Could Manny Machado's opt-out funnel Shohei Ohtani to Dodgers?

Championship Series - San Diego Padres v Philadelphia Phillies - Game Four
Championship Series - San Diego Padres v Philadelphia Phillies - Game Four / Michael Reaves/GettyImages

Fans have long known that Padres third baseman Manny Machado would be opting out of his current deal next winter, especially in the wake of his new teammate Xander Bogaerts resetting the market for 30-something infielders back in December.

Machado confirmed the obvious on Friday when he spoke with the media, pre-exercising his opt out and citing the "money out there" as the main driving force.

Hint: there's a lot of it.

Machado exiting stage right on his Padres contract would have significant ripple effects on the free agent landscape, and it could aid the Dodgers in two distinct ways.

As of now, the three known suitors for Shohei Ohtani (outside any Angels interest in bringing him back) are the Dodgers, Padres and New York Mets. No matter which team ends up forking a $300 million contract to keep Machado through his late-30s, the forthcoming deal should leave plenty of room in the Dodgers' budget while denting the other two.

Dodgers more likely to sign Shohei Ohtani after Manny Machado's next contract?

According to MLB insider Jon Heyman's latest, the Padres are more hopeful about bringing Machado back than about saving money to woo Ohtani. There's a good chance, even after Machado's media scrum on Friday, that the two sides meet in the middle on an extension prior to Opening Day next month.

"The Padres, the surprise West Coast version of the Mets, are said to be hopeful that they can lock up Manny Machado before he opts out at the end of the season.

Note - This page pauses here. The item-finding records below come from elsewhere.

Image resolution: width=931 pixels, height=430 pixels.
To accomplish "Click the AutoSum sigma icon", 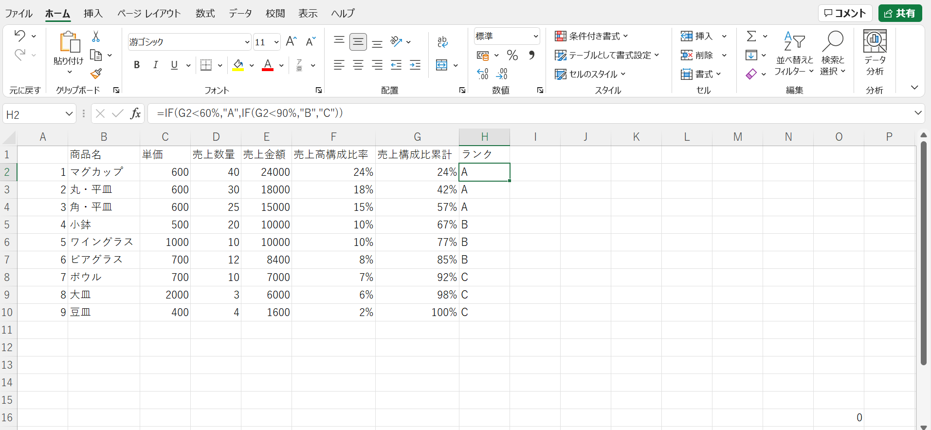I will pyautogui.click(x=751, y=37).
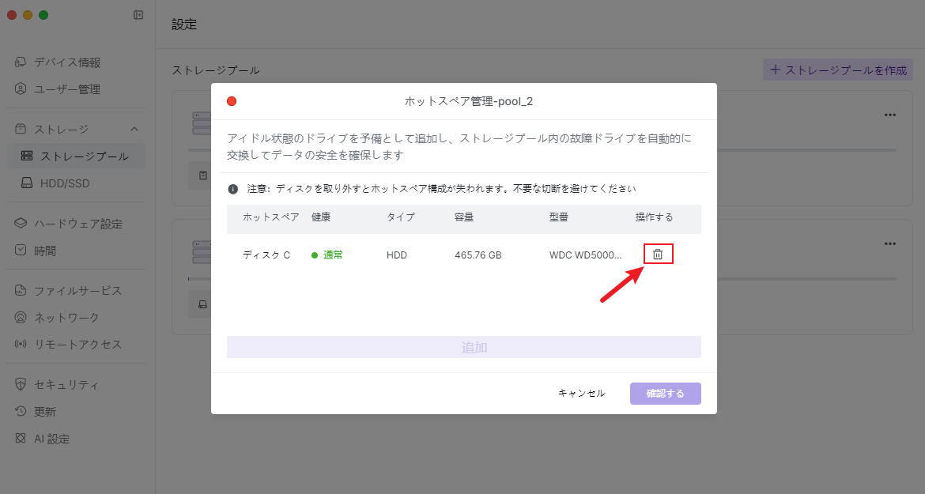This screenshot has height=494, width=925.
Task: Open ハードウェア設定 page
Action: click(77, 224)
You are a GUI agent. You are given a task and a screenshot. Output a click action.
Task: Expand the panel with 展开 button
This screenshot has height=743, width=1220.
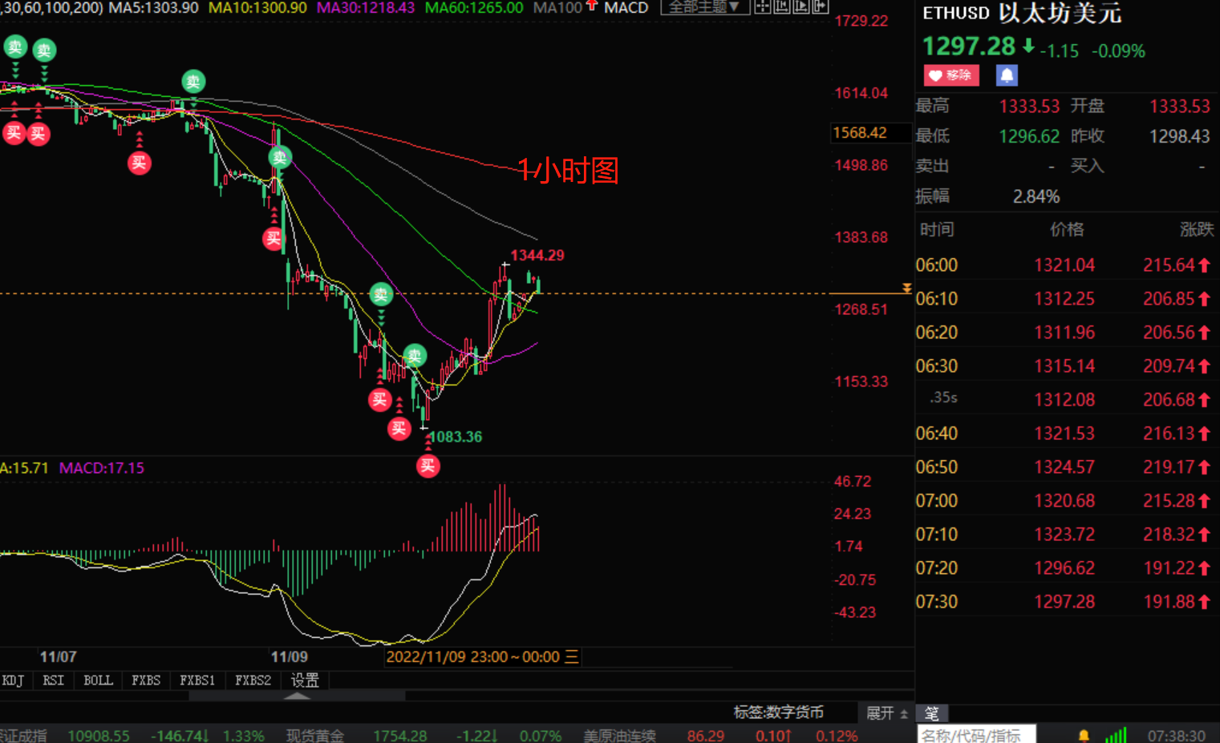coord(886,713)
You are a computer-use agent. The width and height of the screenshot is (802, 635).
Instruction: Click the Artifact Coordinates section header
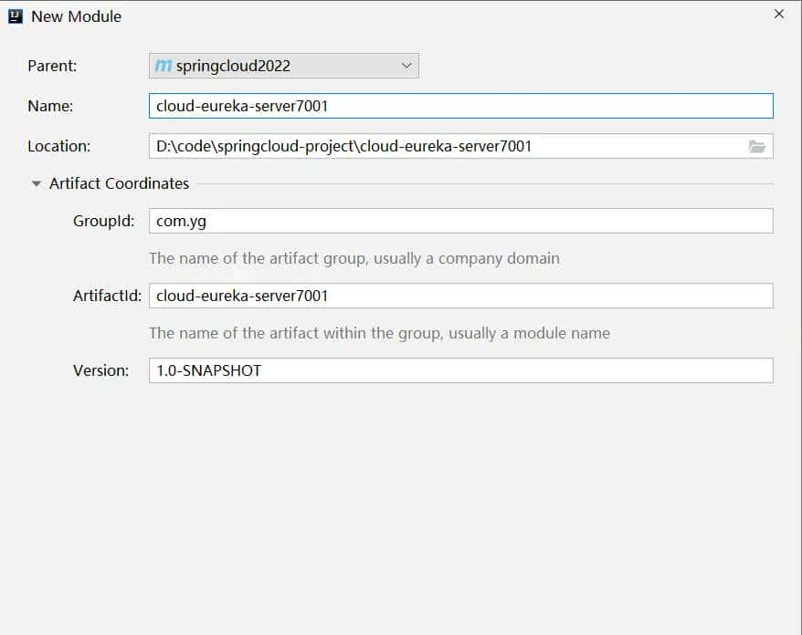pos(118,182)
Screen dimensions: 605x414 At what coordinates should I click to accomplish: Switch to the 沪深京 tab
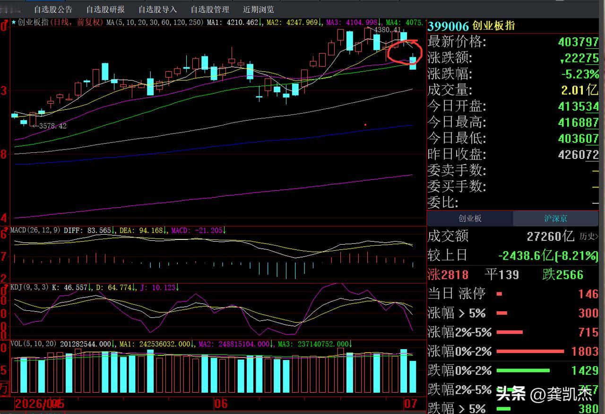(555, 219)
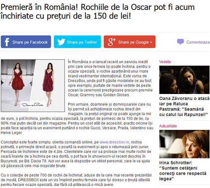Image resolution: width=210 pixels, height=188 pixels.
Task: Click the Google plus g+ icon
Action: pos(112,42)
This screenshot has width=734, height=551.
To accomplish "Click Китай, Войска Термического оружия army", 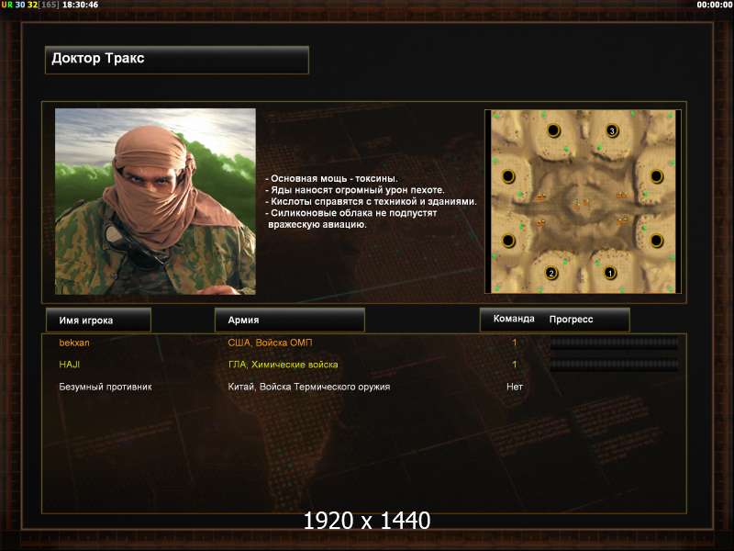I will (309, 387).
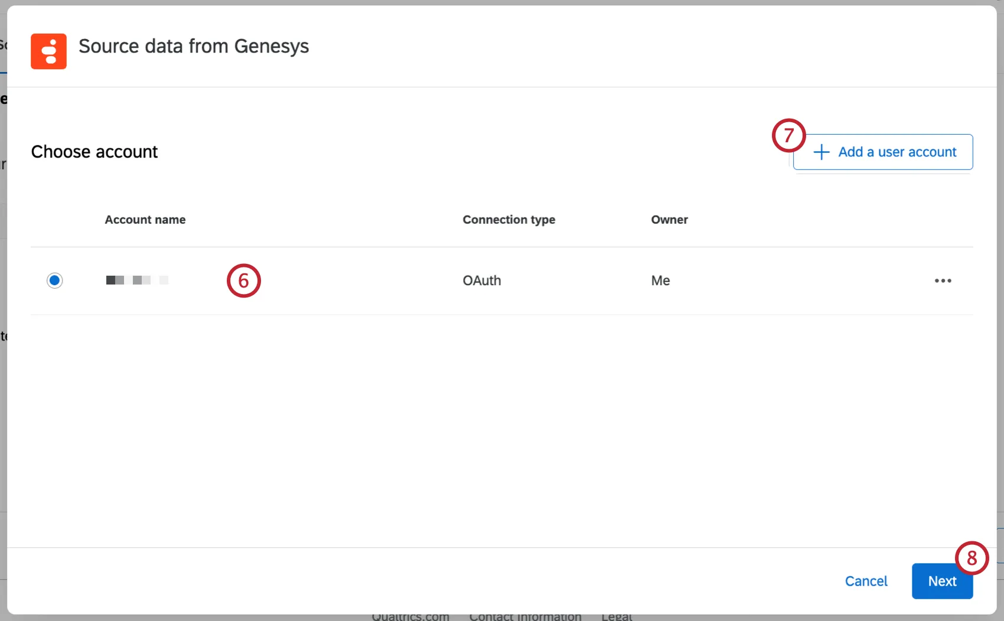Click the selected blue radio indicator
This screenshot has width=1004, height=621.
(54, 280)
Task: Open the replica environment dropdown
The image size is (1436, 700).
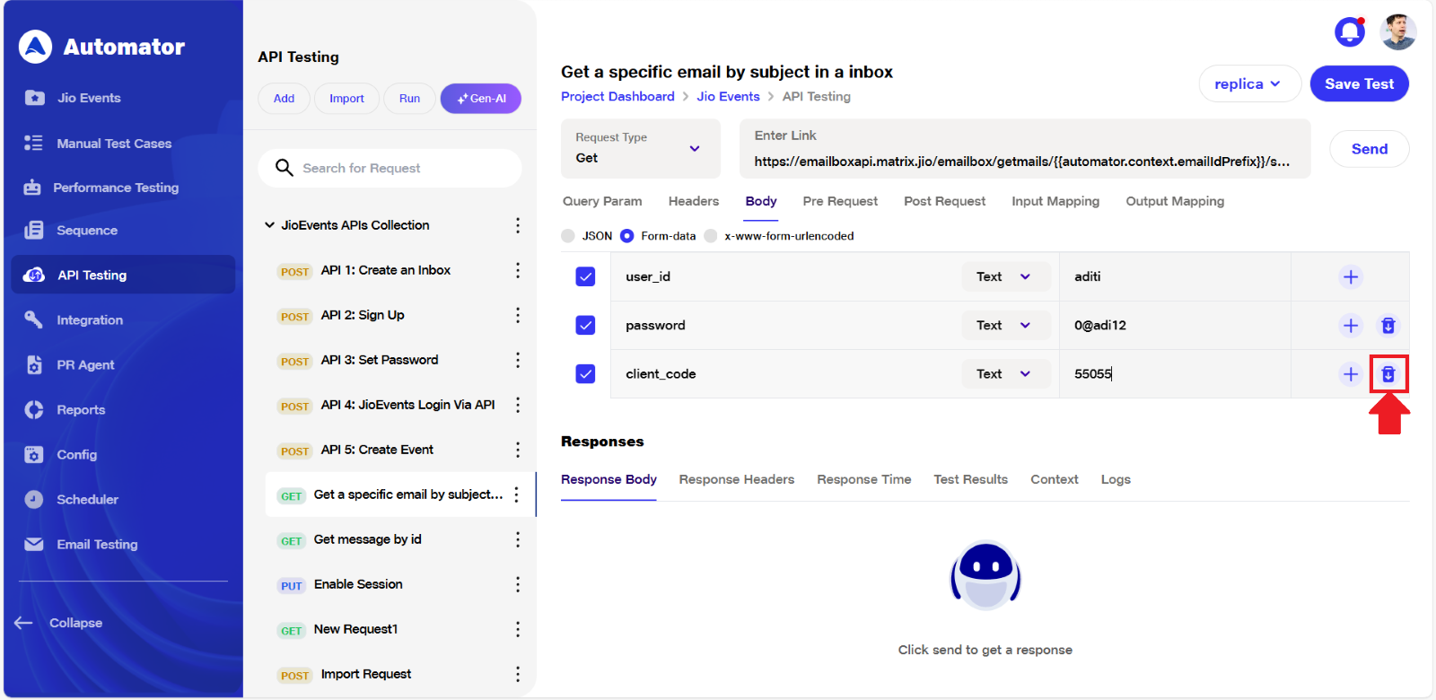Action: [1249, 84]
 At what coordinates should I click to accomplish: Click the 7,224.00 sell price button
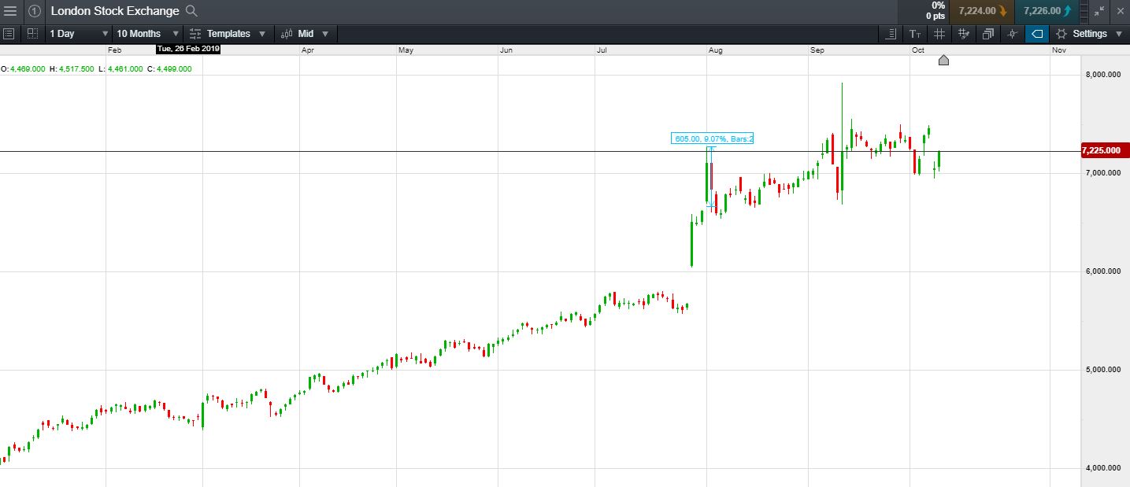click(981, 11)
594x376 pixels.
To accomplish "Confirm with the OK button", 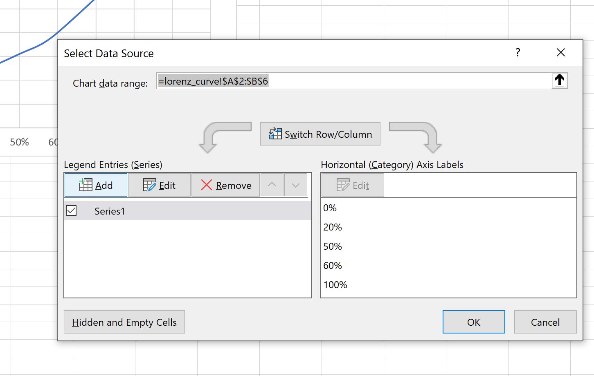I will click(x=474, y=322).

At this point, who could doubt them? Machado has thrived in San Diego, where he has bought a home, and there’s some hope they can extend him so he won’t exercise the opt-out in his $300M, 10-year deal. One Angels person suggested he won’t be surprised if the Padres — whose payroll is up to an unthinkable $260M — are even the high bidder for Shohei Ohtani. Though that would be a true shocker, since the huge-market Dodgers and deep-pocketed Mets could easily outbid them, it’s no surprise the Padres will try."

Jon Heyman

If the Padres and Machado can't find common ground, the Mets would certainly seem to be next in line for the soon-to-be 31-year-old. This past offseason, Steve Cohen admitted the team had a "missing piece" on offense and tried to fill it with Carlos Correa, moving him to third base in the process. That deal folded, but Machado would seem to fit the exact same characteristics Cohen coveted a few weeks back.

There has to be some limit to Cohen's madness too, right? Nobody spends like him, but ... $320 million on Machado, followed by $520 million on Ohtani? He wouldn't do that ... would he? He might. But it would be less likely than "only" nabbing one of the two.

Could anyone complicate this plan? Sure. The Yankees could choose to fill their obvious third base void with Machado, but they didn't when he was younger and demanding a lesser contract, so why would they now? Yankees love older, broken-down free agents, yup, answered the question myself, thanks.

The Angels could theoretically come out on top in the Ohtani chase and shock the world, too, revealing a new level of spending and unlocking a new degree of loyalty.

Expectations are that race will come down to three teams, one of which will likely be saddled with Machado's new deal, too. Advantage, Dodgers, for so many reasons.